**Winter 2007**

**Course meets:** Tuesdays and Thursdays 2:30-4 in 3866 East Hall.

**Office Hours:** Wednesdays 1-2 PM in 1846, or by appointment. Also, feel free to knock on my door.

**Instructor:**

David Speyer

1846 East Hall

speyer@umich.edu

**Course homepage:** http://www.math.lsa.umich.edu/~speyer/669.html

**Level:** introductory graduate.

**Prerequisites:** Comfort with Linear Algebra

**Student work expected:** I will give problem sets every other week.

** Summary:**

Let *G* be a graph, then a perfect
matching of *G* is a collection of edges of *G* such that
every vertex lies on exactly one edge. The study of perfect matchings
goes back to McMahon in the nineteenth century and goes forward to
current papers of Richard Kenyon and recent Fields medalist Andrei
Okounkov. Perfect matchings occur in applied mathematics when studying
the entropy of large carbon structures or the formation of crystals
and, more generally, form an excellent test case for methods of statistical mechanics. In pure
mathematics, perfect matchings can be related to the combinatorics of
Young Tableux and to the enumerative geometry of curves in three-folds.

List of tasks →
1. Revise the course description from "speyer@umich.edu" to "every other week.", putting "every week" in place of "every other week".
2. Pick up the course description after its last sentence and carry it on.

Available data →
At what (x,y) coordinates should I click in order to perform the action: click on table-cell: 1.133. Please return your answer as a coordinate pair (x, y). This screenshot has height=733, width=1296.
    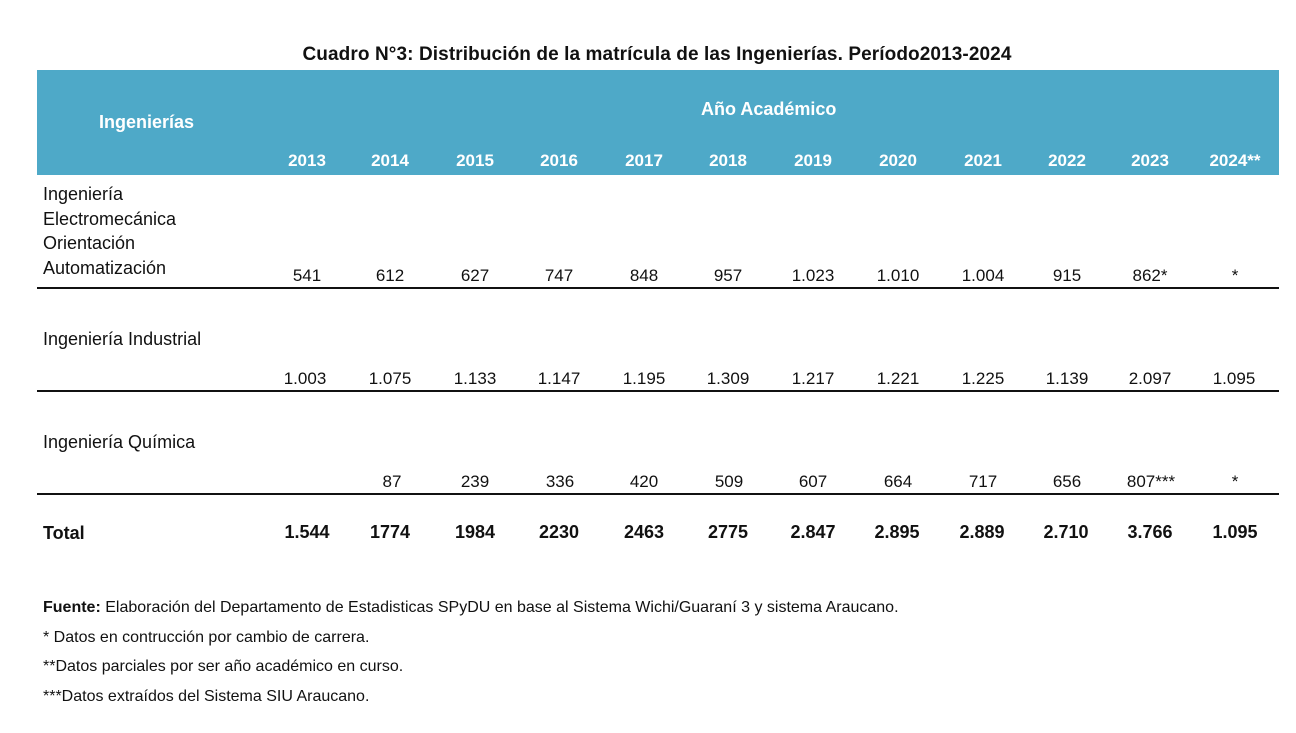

Written responses →
1.
speyer@umich.edu

**Course homepage:** http://www.math.lsa.umich.edu/~speyer/669.html

**Level:** introductory graduate.

**Prerequisites:** Comfort with Linear Algebra

**Student work expected:** I will give problem sets every week.

2.
The first question to ask about perfect matchings is how many there
are. We will introduce several techniques for answering this
question in various cases. Next, we will show how to study the
structure of the collection of perfect matchings, showing that it is
possible to move between any two matchings via a series of simple
restructuring moves and we will bound the number of moves which are
needed. To do this, we will show how to put a lattice structure on the
collection of perfect matchings of a planar graph and exploit it. We will
show how to encode the perfect matchings of a graph into a generating
function from which most statistics of matchings are easily
extracted. In particular, we will be able to explain why the number of
perfect matchings of families of plane graphs are often perfect
powers. If time permits, we will discuss how this generating function
can be used to give combinatorial proofs of various Laurentness
theorems.

We will then shift from studying exact enumerative questions to
studying the statistical properties of a randomly chosen perfect
matching in a large graph. We will begin by presenting algorithms to
efficiently and uniformly sample from the space of perfect
matchings. We will then describe Kenyon and Okounkov's elegant
description of the local properties of a random matching in terms of
amoebae of algebraic curves (which we will define).

For most of the course, we will use nothing more than basic combinatorial arguments and some linear algebra. In the last weeks, we will use some standard facts from complex analysis.

**Rough Syllabus:**

This is the schedule I plan to follow; I imagine that it will have to
be modified as the course develops. I'll add more detail as lectures
come closer. In general, I intend to discuss exact enumerative results
before spring break and asymptotic results after.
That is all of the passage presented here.